#### ИСХОДНЫЙ ТЕКСТ:

= = = = = = =

В действительности Филипп был образованным и начитанным горожанином, единственное, в чем его можно обвинить, так это в том, что он занял пост, не имея никакого представления об управлении государством и об использовании власти. Однако он был достаточно умен для того, чтобы понять, что успешная экономическая политика является залогом спокойствия монархии и столицы. Регент завершил все войны, начатые Людовиком XIV и опустошавшие до дна казну страны, открыл тюрьмы, освободил галерных рабов и целенаправленно боролся с феодальными пережитками, сохранившимися в Париже и по всей Франции.
Филипп был оптимистом и наивно верил в прогресс. Этим отчасти объясняется приглашение на пост советника по делам Королевского банка Франции шотландца Джона Лоу. Лоу считался передовым финансовым мыслителем, и регент охотно взялся выполнять первую его рекомендацию: создать в Париже «Общий банк», в котором государство будет основным держателем акций. Первый успех нового финансового института вдохновил короля и придворных расширить операции банка на новоприобретенную Луизиану (город Новый Орлеан даже был назван в честь Филиппа). Парижане выстраивались в очереди, желая вложить деньги в предприятие, казавшееся верным способом легко разбогатеть.
Пузырь лопнул быстрее, чем кто-либо мог предположить. Разорялись семьи, по городу прокатилась волна самоубийств и самосудов. Возмущенные буржуа, потерявшие свои сбережения в финансовой пирамиде, в ярости жгли на улицах бумажные деньги и акции предприятия. Хитрюга-юрист из Эдинбурга Джон Лоу стал для парижан «проклятым англичанином». Он поспешно покинул город, едва избежав расправы. Правительство регента не смогло оправиться после такого фиаско. Народ мстительно болтал, что когда Филипп умер, его любимый датский дог вскочил на постель и жадно сожрал сердце мертвого. Посетители таверн и кофеен Парижа считали это занимательным фактом и достойным концом «разнузданного глупца, обанкротившего город».
Людовик XV, принявший власть после Филиппа, никак не способствовал популярности короны. Он был холоден и мрачен, не интересовался ни народом, ни книгами, ни политикой. Его страстью были сексуальные забавы. После смерти главного королевского советника кардинала Флери в 1742 году монархом управляли любовницы и похоть. Несмотря на все усилия Филиппа, монархия оставалась далекой от народа и столицы. Раскол между королем и его подданными в последующие годы расширялся и углублялся.

= = = = = = =

#### ИСХОДНЫЕ ДАННЫЕ:
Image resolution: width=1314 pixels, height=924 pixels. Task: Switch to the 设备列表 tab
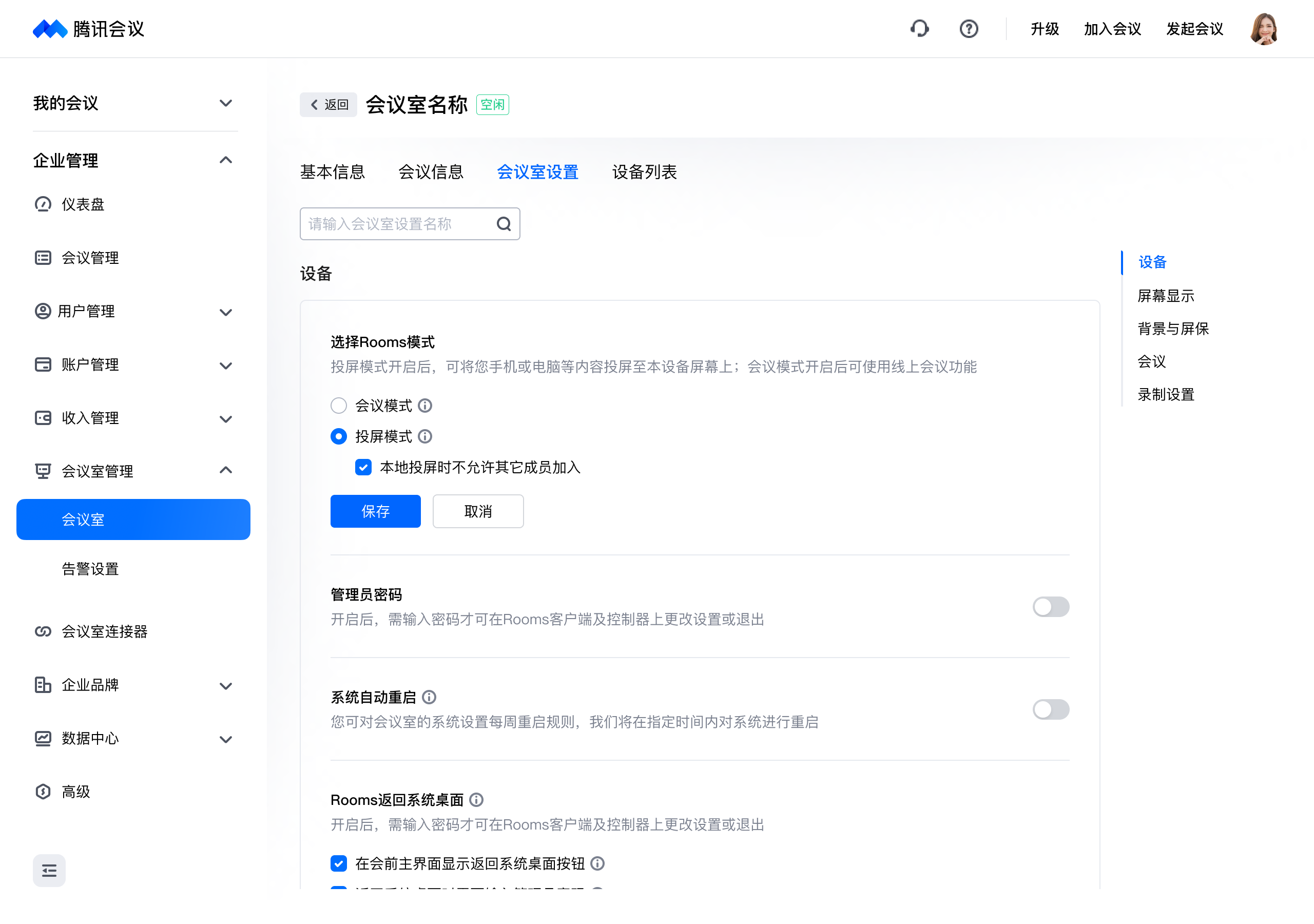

= = = = = = =

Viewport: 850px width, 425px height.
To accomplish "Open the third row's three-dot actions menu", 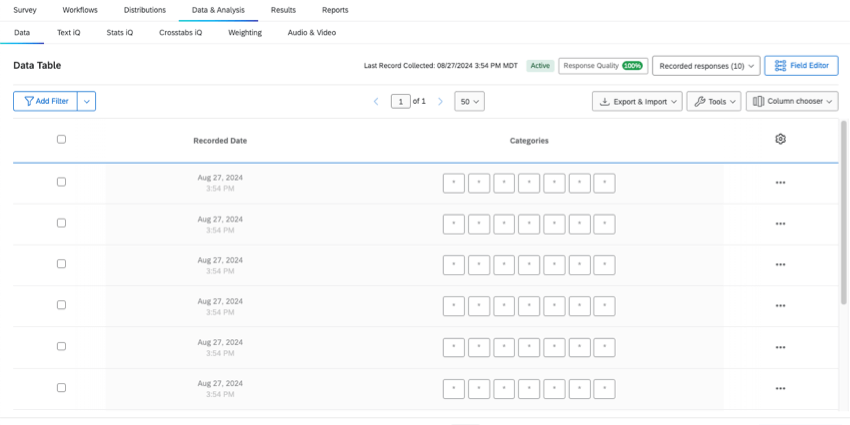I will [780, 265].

= = = = = = =

#### УСЛОВИЯ ЗАДАНИЙ:
**1.** Перечислите все меры регента, названные в тексте о Филиппе в предложении, которое начинается словами «Регент завершил все войны».
**2.** Переведите на английский язык предложение из текста о Филиппе: «Возмущенные буржуа, потерявшие свои сбережения в финансовой пирамиде, в ярости жгли на улицах бумажные деньги и акции предприятия».
**3.** В каком году, согласно тексту о Филиппе, умер кардинал Флери?
Данные никак не связаны с текстом.

#### РЕШЕНИЯ:
**1.**
1. Завершил все войны, начатые Людовиком XIV.
2. Открыл тюрьмы.
3. Освободил галерных рабов.
4. Целенаправленно боролся с феодальными пережитками в Париже и по всей Франции.

**2.** Outraged bourgeois who had lost their savings in the financial pyramid furiously burned paper money and the company's shares in the streets.

**3.** В 1742 году.